═════ GIVEN RECORDS

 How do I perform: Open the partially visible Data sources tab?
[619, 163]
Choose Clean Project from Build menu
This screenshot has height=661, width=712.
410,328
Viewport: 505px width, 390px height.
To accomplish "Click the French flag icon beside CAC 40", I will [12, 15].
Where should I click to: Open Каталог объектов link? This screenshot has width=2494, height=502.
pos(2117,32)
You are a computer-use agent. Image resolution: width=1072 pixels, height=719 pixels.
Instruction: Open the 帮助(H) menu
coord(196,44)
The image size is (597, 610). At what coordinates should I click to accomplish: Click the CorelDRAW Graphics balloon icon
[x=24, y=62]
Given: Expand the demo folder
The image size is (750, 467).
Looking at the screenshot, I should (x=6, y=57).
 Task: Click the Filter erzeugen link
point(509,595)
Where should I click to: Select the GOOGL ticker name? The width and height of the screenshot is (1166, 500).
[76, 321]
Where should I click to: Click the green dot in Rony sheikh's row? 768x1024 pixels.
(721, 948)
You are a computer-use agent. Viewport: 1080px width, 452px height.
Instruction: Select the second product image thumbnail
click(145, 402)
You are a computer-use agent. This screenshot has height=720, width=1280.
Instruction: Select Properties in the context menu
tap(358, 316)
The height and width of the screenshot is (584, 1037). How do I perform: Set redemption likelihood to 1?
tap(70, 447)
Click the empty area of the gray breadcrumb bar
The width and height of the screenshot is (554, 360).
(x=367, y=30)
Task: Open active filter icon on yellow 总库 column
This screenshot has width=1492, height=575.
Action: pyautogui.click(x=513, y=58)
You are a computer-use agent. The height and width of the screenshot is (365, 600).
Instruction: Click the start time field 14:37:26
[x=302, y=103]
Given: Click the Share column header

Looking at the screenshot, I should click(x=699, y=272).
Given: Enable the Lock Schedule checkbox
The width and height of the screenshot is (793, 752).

══════════

### PROBLEM TO SOLVE
From the data, list each line in which the string "computer" appears.

### RESPONSE TO THIS EXERCISE
You are a computer-use agent. Image resolution: width=1072 pixels, height=719 pixels.
You are a computer-use agent. Viewport: 1080px width, 452px height.
You are a computer-use agent. This screenshot has height=720, width=1280.
You are a computer-use agent. The height and width of the screenshot is (365, 600).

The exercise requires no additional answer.